GIVEN INSTRUCTION:
Please duplicate the data below line for line, leaving every character unchanged.

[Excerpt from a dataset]

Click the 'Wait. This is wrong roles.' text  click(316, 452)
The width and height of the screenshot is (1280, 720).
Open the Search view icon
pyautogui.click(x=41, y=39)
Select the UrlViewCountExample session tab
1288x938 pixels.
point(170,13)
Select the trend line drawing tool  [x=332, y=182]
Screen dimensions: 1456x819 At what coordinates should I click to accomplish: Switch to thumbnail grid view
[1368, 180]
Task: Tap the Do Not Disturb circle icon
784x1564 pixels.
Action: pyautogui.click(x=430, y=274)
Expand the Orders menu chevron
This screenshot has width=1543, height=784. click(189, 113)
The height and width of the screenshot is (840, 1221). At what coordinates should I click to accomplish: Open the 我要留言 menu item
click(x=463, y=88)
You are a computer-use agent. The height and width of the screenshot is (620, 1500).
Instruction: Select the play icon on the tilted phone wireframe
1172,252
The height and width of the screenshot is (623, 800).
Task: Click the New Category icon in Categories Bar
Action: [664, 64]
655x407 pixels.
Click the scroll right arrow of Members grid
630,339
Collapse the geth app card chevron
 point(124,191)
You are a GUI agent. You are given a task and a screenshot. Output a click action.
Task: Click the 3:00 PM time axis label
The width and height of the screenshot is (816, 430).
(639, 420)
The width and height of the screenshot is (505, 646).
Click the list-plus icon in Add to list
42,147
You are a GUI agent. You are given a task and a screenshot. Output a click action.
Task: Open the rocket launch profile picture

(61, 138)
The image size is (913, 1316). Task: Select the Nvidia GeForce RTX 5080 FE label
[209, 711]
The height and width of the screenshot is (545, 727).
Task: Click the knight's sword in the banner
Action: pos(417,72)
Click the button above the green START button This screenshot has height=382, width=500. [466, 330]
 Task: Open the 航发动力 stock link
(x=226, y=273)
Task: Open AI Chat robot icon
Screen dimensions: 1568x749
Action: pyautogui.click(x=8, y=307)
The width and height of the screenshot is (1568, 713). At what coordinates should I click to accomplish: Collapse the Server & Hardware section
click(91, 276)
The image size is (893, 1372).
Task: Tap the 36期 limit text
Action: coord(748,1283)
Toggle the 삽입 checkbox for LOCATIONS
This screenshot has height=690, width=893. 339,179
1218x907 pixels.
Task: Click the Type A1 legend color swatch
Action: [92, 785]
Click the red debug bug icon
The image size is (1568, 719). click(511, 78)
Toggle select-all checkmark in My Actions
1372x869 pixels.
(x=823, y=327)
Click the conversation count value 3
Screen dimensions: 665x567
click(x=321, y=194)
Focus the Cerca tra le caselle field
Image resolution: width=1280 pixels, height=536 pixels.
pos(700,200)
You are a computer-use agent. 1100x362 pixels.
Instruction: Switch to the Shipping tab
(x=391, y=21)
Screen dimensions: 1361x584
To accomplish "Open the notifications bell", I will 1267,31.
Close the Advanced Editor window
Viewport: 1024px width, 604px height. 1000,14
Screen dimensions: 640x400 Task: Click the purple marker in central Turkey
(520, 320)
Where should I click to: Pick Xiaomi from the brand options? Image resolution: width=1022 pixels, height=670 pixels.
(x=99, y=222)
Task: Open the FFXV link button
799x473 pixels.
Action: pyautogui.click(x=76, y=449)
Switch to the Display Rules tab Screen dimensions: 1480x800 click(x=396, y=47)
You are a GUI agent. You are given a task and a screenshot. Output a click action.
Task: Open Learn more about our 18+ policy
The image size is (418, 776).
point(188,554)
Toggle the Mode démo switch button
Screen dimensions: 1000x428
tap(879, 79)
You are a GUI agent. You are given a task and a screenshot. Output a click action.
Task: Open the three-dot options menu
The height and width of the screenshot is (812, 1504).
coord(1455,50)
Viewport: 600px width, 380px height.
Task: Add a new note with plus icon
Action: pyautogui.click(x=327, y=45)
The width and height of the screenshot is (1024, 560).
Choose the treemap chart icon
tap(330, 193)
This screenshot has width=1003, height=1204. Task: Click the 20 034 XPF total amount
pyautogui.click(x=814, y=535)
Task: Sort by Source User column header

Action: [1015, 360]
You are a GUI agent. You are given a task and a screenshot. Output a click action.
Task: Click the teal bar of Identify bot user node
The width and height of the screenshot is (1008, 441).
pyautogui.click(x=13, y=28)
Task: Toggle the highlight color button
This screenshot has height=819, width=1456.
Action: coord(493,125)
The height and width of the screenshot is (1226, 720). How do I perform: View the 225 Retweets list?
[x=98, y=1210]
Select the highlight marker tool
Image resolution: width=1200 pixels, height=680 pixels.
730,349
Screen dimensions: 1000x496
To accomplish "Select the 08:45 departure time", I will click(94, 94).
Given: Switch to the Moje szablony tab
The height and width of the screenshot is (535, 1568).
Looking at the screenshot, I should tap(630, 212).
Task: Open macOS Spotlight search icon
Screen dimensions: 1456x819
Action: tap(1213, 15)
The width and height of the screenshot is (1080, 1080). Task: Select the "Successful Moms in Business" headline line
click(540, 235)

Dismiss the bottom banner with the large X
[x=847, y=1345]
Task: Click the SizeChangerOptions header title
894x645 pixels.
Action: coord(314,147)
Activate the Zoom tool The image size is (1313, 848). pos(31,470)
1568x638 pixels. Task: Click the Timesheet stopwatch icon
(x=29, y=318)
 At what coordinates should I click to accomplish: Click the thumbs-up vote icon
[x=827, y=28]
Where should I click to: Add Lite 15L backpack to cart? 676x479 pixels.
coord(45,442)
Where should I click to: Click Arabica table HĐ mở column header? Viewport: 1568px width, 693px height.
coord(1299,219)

FINAL RESULT:
Click the 'Wait. This is wrong roles.' text  click(316, 452)
The width and height of the screenshot is (1280, 720).
Open the Search view icon
pyautogui.click(x=41, y=39)
Select the UrlViewCountExample session tab
1288x938 pixels.
point(170,13)
Select the trend line drawing tool  [x=332, y=182]
Screen dimensions: 1456x819 At what coordinates should I click to accomplish: Switch to thumbnail grid view
[1368, 180]
Task: Tap the Do Not Disturb circle icon
784x1564 pixels.
Action: pyautogui.click(x=430, y=274)
Expand the Orders menu chevron
This screenshot has width=1543, height=784. click(189, 113)
The height and width of the screenshot is (840, 1221). At what coordinates should I click to accomplish: Open the 我要留言 menu item
click(x=463, y=88)
You are a computer-use agent. The height and width of the screenshot is (620, 1500).
Instruction: Select the play icon on the tilted phone wireframe
1172,252
The height and width of the screenshot is (623, 800).
Task: Click the New Category icon in Categories Bar
Action: [664, 64]
655x407 pixels.
Click the scroll right arrow of Members grid
630,339
Collapse the geth app card chevron
 point(124,191)
You are a GUI agent. You are given a task and a screenshot. Output a click action.
Task: Click the 3:00 PM time axis label
The width and height of the screenshot is (816, 430).
(639, 420)
The width and height of the screenshot is (505, 646).
Click the list-plus icon in Add to list
42,147
You are a GUI agent. You are given a task and a screenshot. Output a click action.
Task: Open the rocket launch profile picture

(61, 138)
The image size is (913, 1316). Task: Select the Nvidia GeForce RTX 5080 FE label
[209, 711]
The height and width of the screenshot is (545, 727).
Task: Click the knight's sword in the banner
Action: pos(417,72)
Click the button above the green START button This screenshot has height=382, width=500. [466, 330]
 Task: Open the 航发动力 stock link
(x=226, y=273)
Task: Open AI Chat robot icon
Screen dimensions: 1568x749
Action: pyautogui.click(x=8, y=307)
The width and height of the screenshot is (1568, 713). At what coordinates should I click to accomplish: Collapse the Server & Hardware section
click(91, 276)
The image size is (893, 1372).
Task: Tap the 36期 limit text
Action: coord(748,1283)
Toggle the 삽입 checkbox for LOCATIONS
This screenshot has height=690, width=893. 339,179
1218x907 pixels.
Task: Click the Type A1 legend color swatch
Action: [92, 785]
Click the red debug bug icon
The image size is (1568, 719). click(511, 78)
Toggle select-all checkmark in My Actions
1372x869 pixels.
(x=823, y=327)
Click the conversation count value 3
Screen dimensions: 665x567
click(x=321, y=194)
Focus the Cerca tra le caselle field
Image resolution: width=1280 pixels, height=536 pixels.
pos(700,200)
You are a computer-use agent. 1100x362 pixels.
Instruction: Switch to the Shipping tab
(x=391, y=21)
Screen dimensions: 1361x584
To accomplish "Open the notifications bell", I will 1267,31.
Close the Advanced Editor window
Viewport: 1024px width, 604px height. 1000,14
Screen dimensions: 640x400 Task: Click the purple marker in central Turkey
(520, 320)
Where should I click to: Pick Xiaomi from the brand options? Image resolution: width=1022 pixels, height=670 pixels.
(x=99, y=222)
Task: Open the FFXV link button
799x473 pixels.
Action: pyautogui.click(x=76, y=449)
Switch to the Display Rules tab Screen dimensions: 1480x800 click(x=396, y=47)
You are a GUI agent. You are given a task and a screenshot. Output a click action.
Task: Open Learn more about our 18+ policy
The image size is (418, 776).
point(188,554)
Toggle the Mode démo switch button
Screen dimensions: 1000x428
tap(879, 79)
You are a GUI agent. You are given a task and a screenshot. Output a click action.
Task: Open the three-dot options menu
The height and width of the screenshot is (812, 1504).
coord(1455,50)
Viewport: 600px width, 380px height.
Task: Add a new note with plus icon
Action: pyautogui.click(x=327, y=45)
The width and height of the screenshot is (1024, 560).
Choose the treemap chart icon
tap(330, 193)
This screenshot has width=1003, height=1204. Task: Click the 20 034 XPF total amount
pyautogui.click(x=814, y=535)
Task: Sort by Source User column header

Action: [1015, 360]
You are a GUI agent. You are given a task and a screenshot. Output a click action.
Task: Click the teal bar of Identify bot user node
The width and height of the screenshot is (1008, 441).
pyautogui.click(x=13, y=28)
Task: Toggle the highlight color button
This screenshot has height=819, width=1456.
Action: coord(493,125)
The height and width of the screenshot is (1226, 720). How do I perform: View the 225 Retweets list?
[x=98, y=1210]
Select the highlight marker tool
Image resolution: width=1200 pixels, height=680 pixels.
730,349
Screen dimensions: 1000x496
To accomplish "Select the 08:45 departure time", I will click(94, 94).
Given: Switch to the Moje szablony tab
The height and width of the screenshot is (535, 1568).
Looking at the screenshot, I should tap(630, 212).
Task: Open macOS Spotlight search icon
Screen dimensions: 1456x819
Action: tap(1213, 15)
The width and height of the screenshot is (1080, 1080). Task: Select the "Successful Moms in Business" headline line
click(540, 235)

Dismiss the bottom banner with the large X
[x=847, y=1345]
Task: Click the SizeChangerOptions header title
894x645 pixels.
Action: coord(314,147)
Activate the Zoom tool The image size is (1313, 848). pos(31,470)
1568x638 pixels. Task: Click the Timesheet stopwatch icon
(x=29, y=318)
 At what coordinates should I click to accomplish: Click the thumbs-up vote icon
[x=827, y=28]
Where should I click to: Add Lite 15L backpack to cart? 676x479 pixels.
coord(45,442)
Where should I click to: Click Arabica table HĐ mở column header? Viewport: 1568px width, 693px height.
coord(1299,219)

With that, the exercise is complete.